During aging, brain cells accumulate oxidative injury that causes proteins to misfold and become unusable by the cell. The ubiquitin-proteasome system (UPS) plays a helpful role by degrading these dysfunctional proteins in cells. Disruption of the UPS may be an important link between aging, protein aggregation, and neurodegenerative disorders. However, an experimental system for studying UPS activity in neurons is needed in order to test therapeutics that rescue failing UPS activity.

Researchers at Brigham and Women’s Hospital are using neurons derived from induced pluripotent stem cells (iNs) generated from patients and healthy individuals as a highly controlled, rigorous model system for understanding cellular pathways that mediate neuropathogenesis directly downstream of genetic risk factors.

In Alzheimer’s & Dementia the team recently established this system to directly study person-specific UPS activity in neurons. They found that different genetic risk factors for Alzheimer’s disease converge on defective UPS activity in neurons and that this in turn affected the accumulation of tau. The authors are Yi-Chen Hsieh, PhD, MS, formerly a fellow in the Ann Romney Center for Neurological Diseases in the Department of Neurology, Tracy L. Young-Pearse, PhD, vice chair of Basic Neuroscience Research in the Department, and colleagues.

Methods

The researchers generated iNs from more than 50 individuals in the Religious Order Study or Memory and Aging Project (ROSMAP), a cohort started in the 1990s by David Bennett, MD of Rush University in Chicago. These cohorts are composed of Catholic nuns, priests, and monks across the United States (ROS) or older persons recruited from communities around the Chicago metropolitan area (MAP).

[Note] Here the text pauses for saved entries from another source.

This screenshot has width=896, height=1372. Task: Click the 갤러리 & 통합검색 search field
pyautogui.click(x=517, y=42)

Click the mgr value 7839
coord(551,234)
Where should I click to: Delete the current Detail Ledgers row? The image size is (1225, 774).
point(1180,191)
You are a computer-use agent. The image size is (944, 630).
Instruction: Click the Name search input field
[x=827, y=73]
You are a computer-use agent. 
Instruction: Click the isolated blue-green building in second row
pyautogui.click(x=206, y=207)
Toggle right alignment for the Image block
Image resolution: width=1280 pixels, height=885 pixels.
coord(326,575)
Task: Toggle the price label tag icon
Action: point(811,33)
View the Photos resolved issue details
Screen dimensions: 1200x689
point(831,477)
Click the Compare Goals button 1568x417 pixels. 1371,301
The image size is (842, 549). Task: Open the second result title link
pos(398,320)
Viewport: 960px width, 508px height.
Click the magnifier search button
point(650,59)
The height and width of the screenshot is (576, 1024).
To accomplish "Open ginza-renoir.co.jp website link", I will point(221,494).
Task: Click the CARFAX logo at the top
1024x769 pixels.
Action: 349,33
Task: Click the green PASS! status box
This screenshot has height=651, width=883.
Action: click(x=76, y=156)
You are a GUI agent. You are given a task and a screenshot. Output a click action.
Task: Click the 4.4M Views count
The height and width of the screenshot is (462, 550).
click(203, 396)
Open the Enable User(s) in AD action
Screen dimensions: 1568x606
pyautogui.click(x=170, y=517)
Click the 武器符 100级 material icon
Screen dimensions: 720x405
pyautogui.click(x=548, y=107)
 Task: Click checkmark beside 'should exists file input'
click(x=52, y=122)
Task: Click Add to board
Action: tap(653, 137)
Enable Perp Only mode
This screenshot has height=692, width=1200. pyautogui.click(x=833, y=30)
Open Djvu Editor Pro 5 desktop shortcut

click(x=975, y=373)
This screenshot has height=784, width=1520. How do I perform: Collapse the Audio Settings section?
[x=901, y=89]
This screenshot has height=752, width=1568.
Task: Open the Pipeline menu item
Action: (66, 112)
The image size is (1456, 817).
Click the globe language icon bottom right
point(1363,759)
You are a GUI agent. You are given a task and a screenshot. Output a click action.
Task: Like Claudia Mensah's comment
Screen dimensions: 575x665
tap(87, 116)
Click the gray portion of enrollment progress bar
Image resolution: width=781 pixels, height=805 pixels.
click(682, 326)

Upon enrollment, ROSMAP participants are cognitively unaffected and are primarily over age 65. They agree to annual physiological examinations and cognitive function tests and consent to donate their organs, including their brain, after death.

In this study, the researchers conducted proteomic profiling of the iNs and then examined basal UPS activity and tau accumulation in iNs across different genetic backgrounds.

Principal Results

The key findings were:

• The UPS is a molecular pathway in Alzheimer’s disease—iNs that showed lower expression of proteins involved in proteostasis were associated with genetic risk factors for late-onset AD and tau accumulation.
• Accumulation of tau reduced proteasome activity, and mild UPS inhibition induced accumulation of tau—suggesting a positive feedback loop in neurons supports tau accumulation following an initiation event.
• Neurons from different genetic backgrounds were differentially vulnerable to mild UPS insult with bortezomib (a proteasome inhibitor used in a clinical setting for cancer), resulting in differences in tau accumulation.
• Exposing the iNs to bortezomib significantly increased certain proteins involved in proteostasis that offset proteasome inhibition.

These findings may be useful to identify proteins that mediate the vulnerability of neurons to abnormal protein accumulation and could represent therapeutic targets and establish a system for examining person-specific responses to new therapies.